This is so is an installation by Veerle Melis situated in the back of a removals van between 12.00 and 16.00 CET on the 16th March 2025 at Rue Gabrielle Petit 6 1080, Molenbeek-Saint-Jean. 


This is so
much bigger than it looks from the outside. The back of a removals van is usually packed with all my possessions, ferrying back and forth between flats that I will only live in for a year. Somehow I’m always moving during the hottest week of the summer, tired and sweating while the rest of the city sits outside somewhere in the sun. Every year I surprise myself with how much stuff I have and wonder if getting rid of it all would actually be better, like people say. Whenever I try I can only throw away one or two things. So much of it feels necessary. And where would I find comfort, if not in the world I have built around myself?

But back here with the door closed and empty like This is so wrong. There is a place I remember from long ago but I can’t quite bring to my mind, a room in a house that I wasn’t supposed to go in to. Left behind from a time I didn’t know, stacks of papers stood quietly in empty corners and lamps collected dust and it felt too big for the objects it contained. Did I see something move out of the corner of my eye? No, never mind. I think of it now compared to places that overflowed, like the back of a wardrobe in my parents’ bedroom, where there were tangles of wires, hairdryers, a vacuum cleaner, where an automatic light used to switch on but now it doesn’t work, where I found a present that would be given to me by Father Christmas so I knew he wasn’t real. 


This is so nearly somewhere that I could sit, but I’m worried that I would break it, like those wicker chairs that would stab you in the thighs with their snapped-apart straw seats, leaving splinters behind in your tights. Picking them out for the rest of the day. Or even worse, the day it would finally collapse leaving you in a pile on the floor. This, I fear, would crumple even sooner, disappearing beneath me like that video of the raccoon dropping cotton candy into a puddle and it dissolves. Has anyone else seen that? It just melts completely into the water. 

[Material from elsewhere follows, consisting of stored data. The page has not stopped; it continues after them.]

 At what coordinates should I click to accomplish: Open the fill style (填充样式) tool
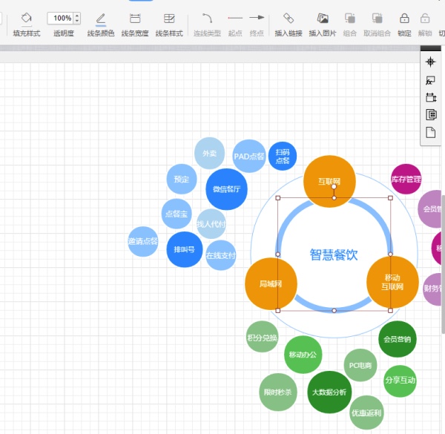(27, 18)
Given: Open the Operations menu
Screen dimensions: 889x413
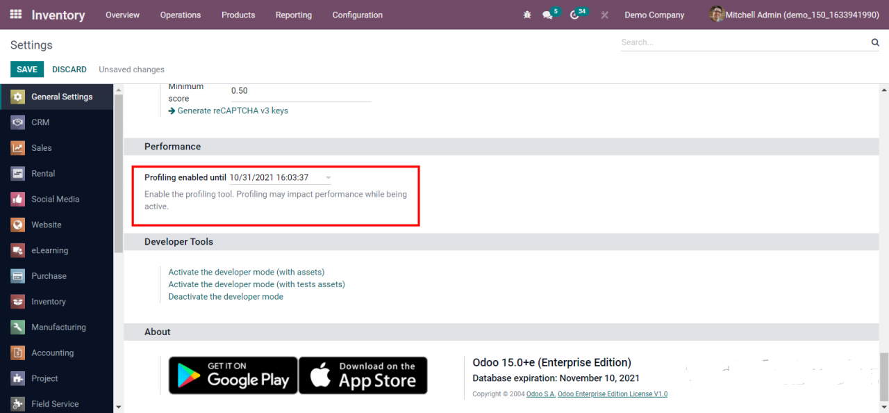Looking at the screenshot, I should pos(180,15).
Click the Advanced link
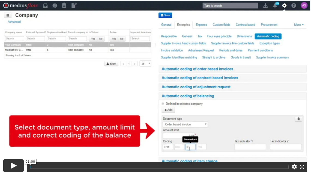Viewport: 311px width, 173px height. pyautogui.click(x=14, y=22)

But this is not as fragile as that. It also whispers somehow that it would absorb me instead, swelling outwards like a jellyfish or a plastic bag caught in the wind. Or more like a hot-air balloon that hasn’t taken off yet, burning from the inside, puffing up like a pie in the oven. Remember the other day when you bought the wrong type of pastry by mistake and our pizzas started filling with huge bubbles of air as they cooked? A transformation was occurring behind the oven glass, where we couldn’t quite see it from the kitchen table. Imagine what could happen when I slide the door here closed. Time to go. I’ll wait and see.  


Veerle Melis (b. 1990, Tilburg, Netherlands) is a self-taught artist based in Brussels. Drawing from this autodidactic background, her work can be seen as an ongoing meditation on what it means to create. Melis’ approach is process led, performing countless repetitive gestures through which she learns from her materials. This material engagement facilitates a reconsidering and a rearranging of the substances that shape daily life. Themes such as architecture, domesticity, decoration and handicraft emerge as the building blocks for imagining different realities and exploring the entanglement of matter and meaning. Alongside her individual practice Melis is part of Syzygy collective.